Work to be completed
Carry on the passage below about Westland Mansion, Grover Cleveland's home in Princeton, starting after its last sentence.

Westland Mansion was the home of Grover Cleveland, the 22nd and 24th president of the United States, from his retirement in 1897 until his death in 1908. The house is located in the historic district of Princeton, New Jersey, and is a National Historic Landmark also known as the Grover Cleveland Home.

==History==
The house was built by Robert F. Stockton in 1856. The National Park Service describes the original house, patterned after Morven (a nearby 18th-century mansion also owned by Robert Stockton) as a "2-1/2-story, stone structure covered with stucco painted yellow, [with] twin parlors on the first floor, spacious rooms, high ceilings, and handsome marble mantelpieces."

Stockton, who hailed from a prominent political family, was a United States Senator and naval commodore, notable for the capture of California during the Mexican–American War. Stockton's grandfather, Judge Richard Stockton, was a signer of the Declaration of Independence. The original structure consisted of a three-story main residence on roughly 4.5 acres of expansive lawns and fruit orchards. Later, a small wing extending from the rear of the residence was added to house servant's quarters and stables. The wing extension is now a separate home and is separated by a wall at the back of the house. Westland was originally entered from a stone roadway off of Bayard Lane (now Route 206). Nicely kept paths intersected the broad lawn, which was shaded by an assortment of massive pines. At the rear of the house was an orchard of pear and cherry trees and a dovecote to house pigeons and doves.

Source excerpt
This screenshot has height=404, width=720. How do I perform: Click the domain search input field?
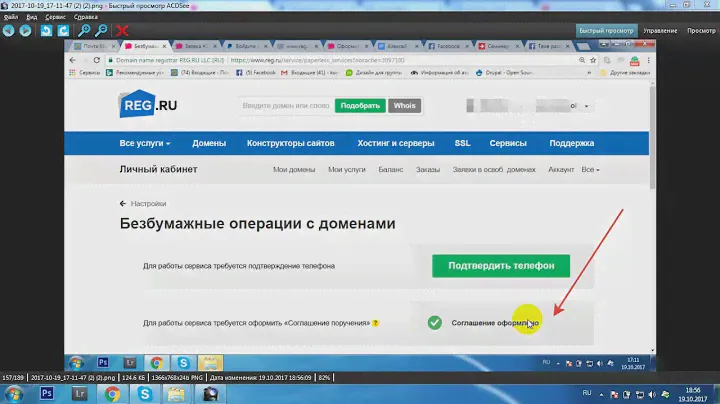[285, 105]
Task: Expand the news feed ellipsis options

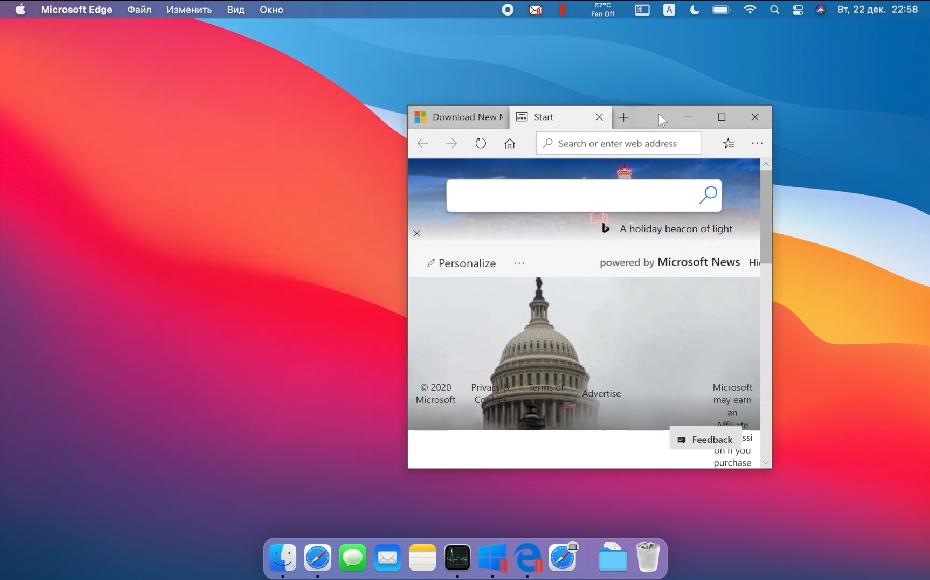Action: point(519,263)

Final answer
Purchased by Cleveland after his second term as president in 1896, the house served as home to the former chief executive from 1897 until his death in 1908. Cleveland named it "Westland" in honor of his friend Andrew Fleming West, a humanities professor at Princeton University who assisted Cleveland in securing the purchase of the home. During Cleveland's occupancy several changes were made to the residence. He added a two-story extension to the right side of the home, with the lower floor serving as his billiard room. Cleveland also made some cosmetic changes to the building's façade in the Italianate style popular at the time.

Cleveland enjoyed his retirement at Westland. Although he had never attended college, he accepted a seat on the Board of Trustees of Princeton University, a position he took seriously, chairing a committee to establish a graduate school. He gave a series of four well-attended lectures at the university, which were later published as a book. The students were fond of Cleveland, serenaded him on his birthdays and, after football games, led victory parades to his home. He also took an active part in the life of the town, maintained a brisk correspondence with friends, and kept socially and politically active. His favorite recreations were billiards and meetings of the Poverty Club, composed of a group of his comrades who played cards regularly at Westland. He died at Westland in 1908 and is buried in Princeton Cemetery. Cleveland's widow, Frances, continued to reside in the house for many years after his death.

In 2015, the building was sold for $4,325,000. The house was listed for sale in mid-2024 with an asking price of $5.95 million, and it was ultimately resold for $5.95 million in August 2025.

==Current use==
Always a privately owned residence, the renovated building currently sits on one and a half acres. It has 6345 ft2 of space across three levels, and it contains 6 bedrooms and 7 baths. The house has a formal entry, and dining and living rooms that still contain trim from Cleveland's time there. The grounds include a formal garden, pool and garage. It is not open to the public.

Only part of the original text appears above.